** EXERCISE DATA follows **
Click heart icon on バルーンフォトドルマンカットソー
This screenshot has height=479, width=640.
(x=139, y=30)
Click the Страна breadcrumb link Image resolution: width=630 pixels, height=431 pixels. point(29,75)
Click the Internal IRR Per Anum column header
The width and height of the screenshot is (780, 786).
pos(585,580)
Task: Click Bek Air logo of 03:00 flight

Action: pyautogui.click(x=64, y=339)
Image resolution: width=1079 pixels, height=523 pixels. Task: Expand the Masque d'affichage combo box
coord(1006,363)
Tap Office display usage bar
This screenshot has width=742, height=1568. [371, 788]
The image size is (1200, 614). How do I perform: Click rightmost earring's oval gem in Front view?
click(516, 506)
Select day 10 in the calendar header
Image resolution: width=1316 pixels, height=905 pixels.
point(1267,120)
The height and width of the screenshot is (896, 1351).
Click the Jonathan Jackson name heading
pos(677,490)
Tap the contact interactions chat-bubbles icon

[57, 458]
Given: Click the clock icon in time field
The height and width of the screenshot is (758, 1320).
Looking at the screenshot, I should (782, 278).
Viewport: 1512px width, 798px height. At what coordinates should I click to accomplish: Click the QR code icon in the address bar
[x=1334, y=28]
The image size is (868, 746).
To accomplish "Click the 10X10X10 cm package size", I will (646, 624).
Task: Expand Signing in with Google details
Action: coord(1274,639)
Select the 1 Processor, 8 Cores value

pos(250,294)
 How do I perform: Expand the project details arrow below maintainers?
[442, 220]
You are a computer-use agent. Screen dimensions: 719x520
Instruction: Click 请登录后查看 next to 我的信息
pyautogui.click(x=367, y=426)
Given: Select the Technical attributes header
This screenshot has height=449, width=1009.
** End of EXERCISE DATA **
The listing above should be transcribed in full, exactly as written.

Click heart icon on バルーンフォトドルマンカットソー
This screenshot has height=479, width=640.
(x=139, y=30)
Click the Страна breadcrumb link Image resolution: width=630 pixels, height=431 pixels. point(29,75)
Click the Internal IRR Per Anum column header
The width and height of the screenshot is (780, 786).
pos(585,580)
Task: Click Bek Air logo of 03:00 flight

Action: pyautogui.click(x=64, y=339)
Image resolution: width=1079 pixels, height=523 pixels. Task: Expand the Masque d'affichage combo box
coord(1006,363)
Tap Office display usage bar
This screenshot has width=742, height=1568. [371, 788]
The image size is (1200, 614). How do I perform: Click rightmost earring's oval gem in Front view?
click(516, 506)
Select day 10 in the calendar header
Image resolution: width=1316 pixels, height=905 pixels.
point(1267,120)
The height and width of the screenshot is (896, 1351).
Click the Jonathan Jackson name heading
pos(677,490)
Tap the contact interactions chat-bubbles icon

[57, 458]
Given: Click the clock icon in time field
The height and width of the screenshot is (758, 1320).
Looking at the screenshot, I should (782, 278).
Viewport: 1512px width, 798px height. At what coordinates should I click to accomplish: Click the QR code icon in the address bar
[x=1334, y=28]
The image size is (868, 746).
To accomplish "Click the 10X10X10 cm package size", I will (646, 624).
Task: Expand Signing in with Google details
Action: coord(1274,639)
Select the 1 Processor, 8 Cores value

pos(250,294)
 How do I perform: Expand the project details arrow below maintainers?
[442, 220]
You are a computer-use agent. Screen dimensions: 719x520
Instruction: Click 请登录后查看 next to 我的信息
pyautogui.click(x=367, y=426)
Given: Select the Technical attributes header
This screenshot has height=449, width=1009.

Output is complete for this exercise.